That was written in 1974, in a little Brit Gay Lib pamphlet called With Downcast Gays. We may be less downcast these days. We have pushed some social institutions to respect our lives; we have even made our lives, consciously or not, decent models for the lives of many people around us -- of any sexual orientation. Yet we can still seek, as those pamphleteers put it nearly three decades ago, "to ingratiate ourselves into heterosexual favour by adopting the standards of the non-gay world." They may well be standards some of us like, free -- as long as we are truly free -- to adopt them. But if we do, our motive should be simply to live as we ourselves really want to.
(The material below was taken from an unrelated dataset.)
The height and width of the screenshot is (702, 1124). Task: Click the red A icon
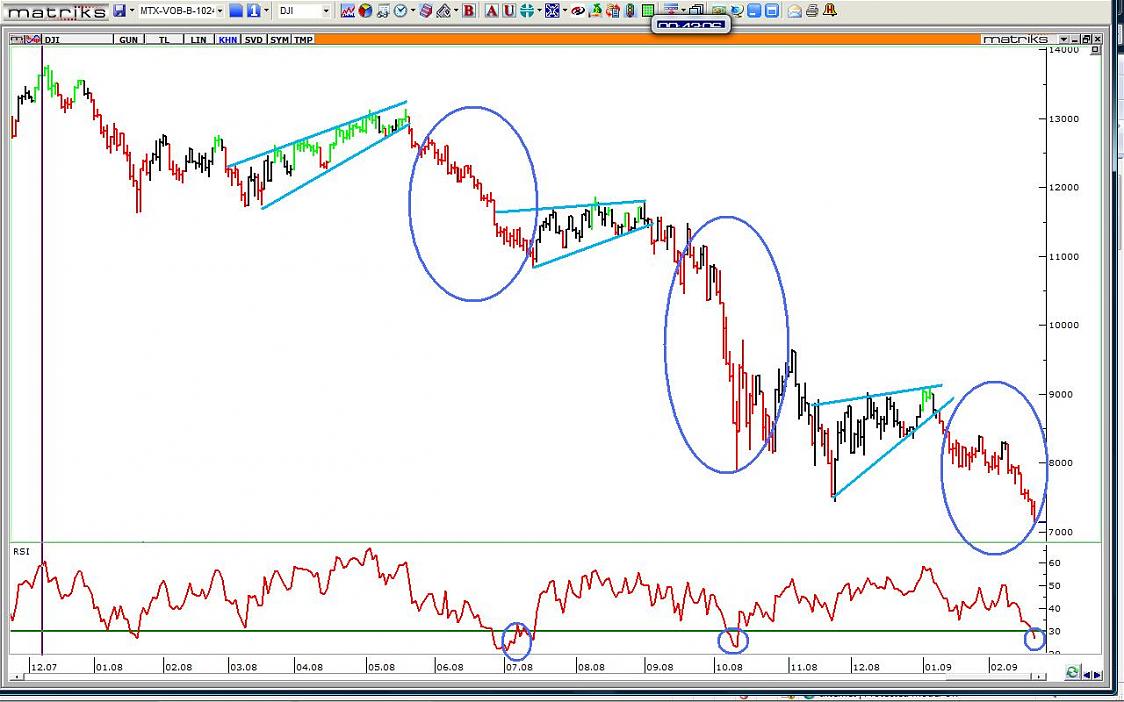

Not to win anyone else's "acceptance." Not to be graciously welcomed into "their" world ("It's so good to see you! Now here's the rule book"), but to claim the world as our world too. On our own terms. |
Love me! Love me! (It's all about me!)
"To the gay movement, 'tolerance' was not enough, almost a dirty word. We demanded 'acceptance.'
"For some, this demand was a cry to the Great Unresolved Family: it's only human to want Mum and Dad to love you. But few fellow citizens are Family. We don't need to love each other to share a city. We don't even need to like each other, certainly not to approve of everything in each others' lives.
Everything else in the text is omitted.